Strategy did not yet determine policy in either France or Russia. By November, Poincaré was complaining that Izvolsky was misrepresenting his position, and insisting that France would support Russia militarily only should Austria and Germany attack her first. 49Sazonov for his part dispatched a series of stern warnings to the Balkan capitals that Russia was not prepared to make war in defense of small-state pretensions. As much to the point, he was increasingly receptive to suggestions that a great-power conference discuss the Balkan question in general, and the Austro-Serbian dispute in particular. 50

Sazanov’s behavior was particularly welcome to Bethmann. It was clear that Germany could not afford simply to follow Austria’s lead in the Balkans. 51At the same time direct attempts at mediating between Russia and Austria were likely to do more harm than good. Austria’s growing weakness relative to her eastern neighbor might force Germany to throw enough extra weight on the Habsburg side of the scale to make her objectivity suspect. On the other hand Russian indecisiveness might generate a repetition of conditions leading to the March, 1909, démarche. Given these undesirable alternatives, Bethmann turned to London, pressing for direct cooperation on the Balkan issue—cooperation in organizing an international conference. 52

Britain was distant and dubious. Cooperation on specific issues, according to Foreign Secretary Sir Edward Grey, was welcome. It must not, however, become the first step in “a political understanding with Germany which would separate us from Russia and France, and leave us isolated while the rest of Europe would be obliged to look to Germany.” In particular the foreign office feared that a Russia again overcommitted in the Balkans might this time abandon the entente for good and all. 53

Despite these reservations, through the fall and early winter British and German diplomats cooperated more or less effectively in preparing for a Balkan peace conference. Then Bethmann played to another gallery. On December 2, he informed the Reichstag in ringing tones that should Austria be attacked by a third party, Germany would fight.

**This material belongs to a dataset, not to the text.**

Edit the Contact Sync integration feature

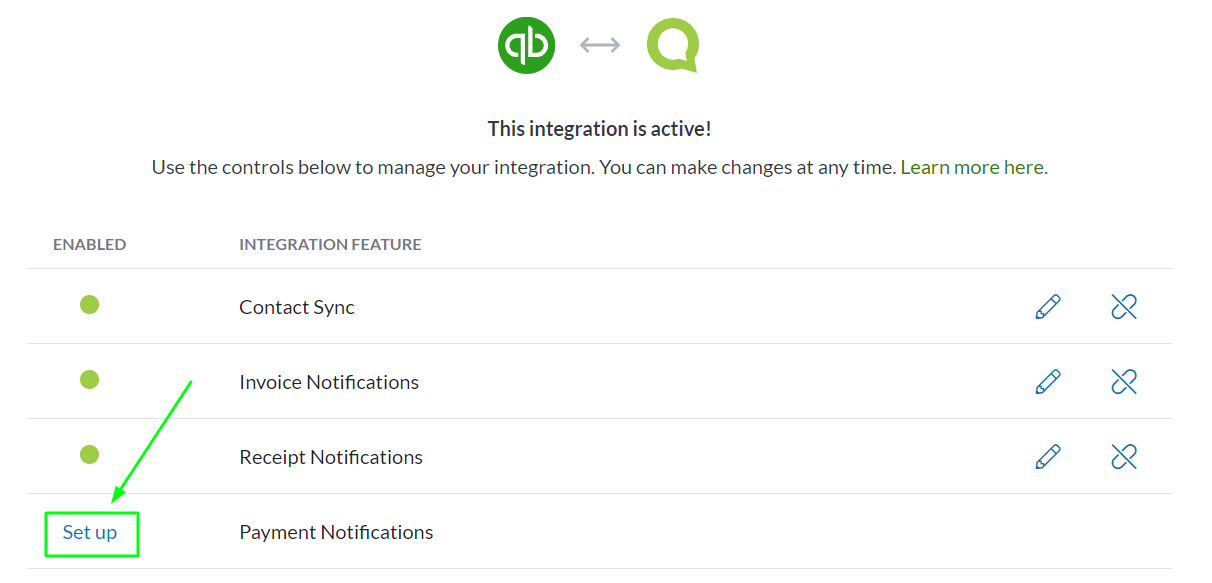coord(1048,307)
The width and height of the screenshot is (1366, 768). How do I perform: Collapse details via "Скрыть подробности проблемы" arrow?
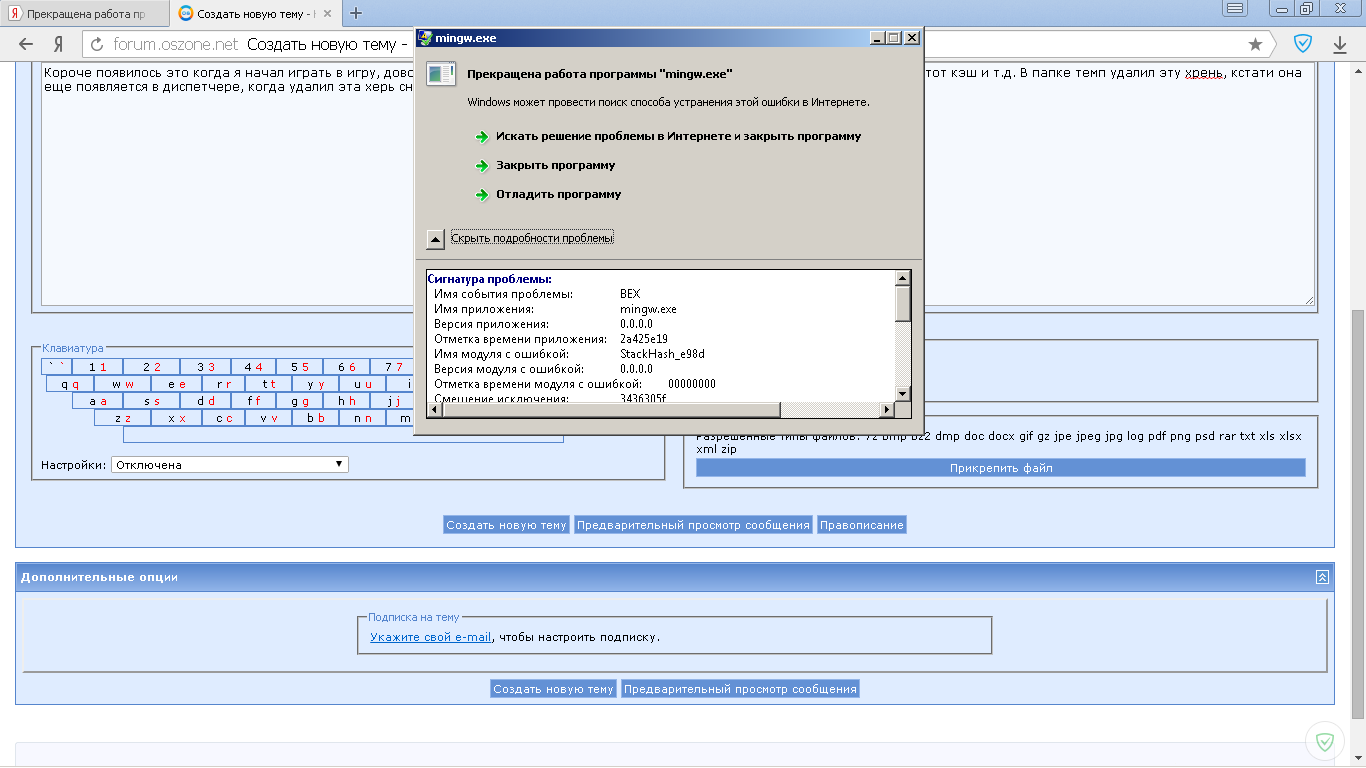click(x=435, y=238)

The reference to Russia was unmistakable, and in a German context hardly surprising. A little over a month earlier, on October 28, State Secretary Alfred von Kiderlin-Wächter had been even more open in a speech to the Bundesrat. Austria-Hungary, he declared, must be held responsible for defending her own interests in the Balkans. But should she be faced with a Russian attack, Germany had no choice but to provide assistance. This was not “fighting for Durazzo.” Germany’s ultimate purpose in the Dual Alliance was to sustain Austria’s position as a great power. Otherwise the Reich would be isolated, trapped between France and Russia. 54

Germany’s position was by no means as obvious across the English Channel. The British government was both alarmed at what seemed unnecessary saber-rattling and concerned at the possibility of facing a continental war for which Britain was completely unprepared. In diplomacy as in poker, a good way of winning with a second-rate hand is to overbet it. On successive days Lord Chancellor Richard Haldane and Grey himself informed the German ambassador, Prince Lichnowsky, that Britain would not tolerate a single power dominating the continent. Should Austria invade Serbia, Britain would not remain neutral in any resulting continental war. 55William flew into a rage. In October he had argued that hostilities in the Balkans were no bad thing even if they led to general war. Such a conflict was inevitable sooner or later, and Germany was in a favorable position relative to her potential enemies. 56Now, on December 8, he summoned his military and naval advisors and demanded immediate consideration of the consequences of an Anglo-German war.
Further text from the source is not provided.